The move is a coup for the Dodgers, champions of the NL West for the last seven years. They gave up Alex Verdugo, an outfielder with 158 games of big-league experience, as well as Kenta Maeda, who went to the Twins as part of the three-way deal; they also traded Joc Pederson to the Angels to make room for Betts in their outfield, along with pitcher Ross Stripling.
They didn’t have to give up any of their best prospects, including Gavin Lux, Dustin May, and Jeter Downs. They’re also getting cash from the Red Sox to pay part of Price’s $96 million contract and Betts’ $27 million.
The acquisition of Betts and Price rivals anything other NL contenders have done this offseason. Betts, still just 27 and in the prime of his career, won the AL MVP in 2018 after leading the league with a .346 batting average. Even in a down year in 2019, he still hit .295 with 29 home runs and a .915 OPS.
He joins reigning NL MVP Cody Bellinger to give the Dodgers the best outfield tandem in baseball. Only two other teams in the last 30 years, the 2008 Phillies and 2002 Giants, had MVPs the previous two years in the field; both of those teams went on to appear in the World Series.
Betts and Bellinger are both in the top-10 in WAR and OPS among outfielders since the start of the 2017 season. The Yankees, with Aaron Judge and Giancarlo Stanton, are the only other team that can make that claim. The Dodgers’ new duo has hit 196 home runs and driven in 550 runs combined over that span. Betts has been the fifth-toughest outfielder to strikeout since the start of his MVP season and is first in defensive runs saved in the last three years; Betts and Bellinger were the top-two right fielders in DRS in 2019.
Bellinger started 102 games in right-field for the Dodgers last season but is likely to move over to center. A.J. Pollock, another former All-Star, will fill out the outfield, while the Dodgers also have versatile Enrique Hernandez and Chris Taylor to spell any of the three on a given day. The outfield won’t be an area of concern at Chavez Ravine in 2020.
Nor will the starting rotation with the addition of Price. The Dodgers already boasted a pitching staff that led the league in ERA a season ago at 3.15, more than 20 points better than the second-place Astros.
Their starters issued the fewest walks in baseball and had the best WHIP at 1.09. But the staff took some hits this offseason, losing Hyun-Jin Ryu and Rich Hill in free agency. To compensate, the Dodgers brought back Alex Wood, who they traded to Cincinnati last December in the Yasiel Puig deal; Wood won 16 games for the Dodgers in their first World Series run in 2017. And they added Price.
Price, when healthy, is a Cy Young caliber pitcher. But health has been a concern for the left-hander since he signed with Boston before the 2016 season. Twice in that span, he was limited to under 110 innings and 25 starts. But in his two healthy years, 2016 and 2018, he went a combined 33-16. Even in an injury-plagued 2019 season, his 10.7 strikeouts per nine innings rate was the best of his 12-year career.

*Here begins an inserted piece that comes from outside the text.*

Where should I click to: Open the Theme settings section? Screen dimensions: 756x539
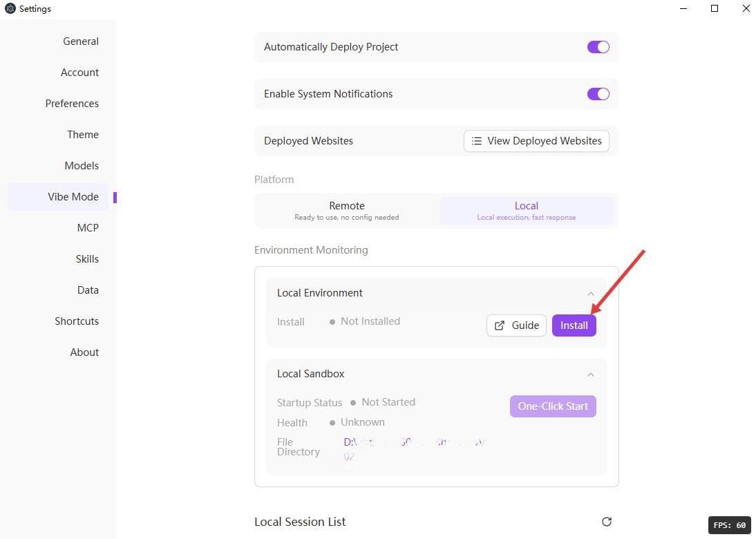(82, 134)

But the biggest impact of Tuesday’s trade might not be what Betts and Price do on the field when the season begins. It’s the confidence that the Dodgers faithful has that Friedman is willing to do what it takes to bring a championship to Los Angeles for the first time in 1988.
The Red Sox valued their luxury tax space more than contending in 2020; the Dodgers, meanwhile, did not, and even though Betts, a potential free agent after this season, might be only a one-season rental, they want to ensure that their recent run of success doesn’t end without a title. They’re one step closer to making that a reality after Tuesday.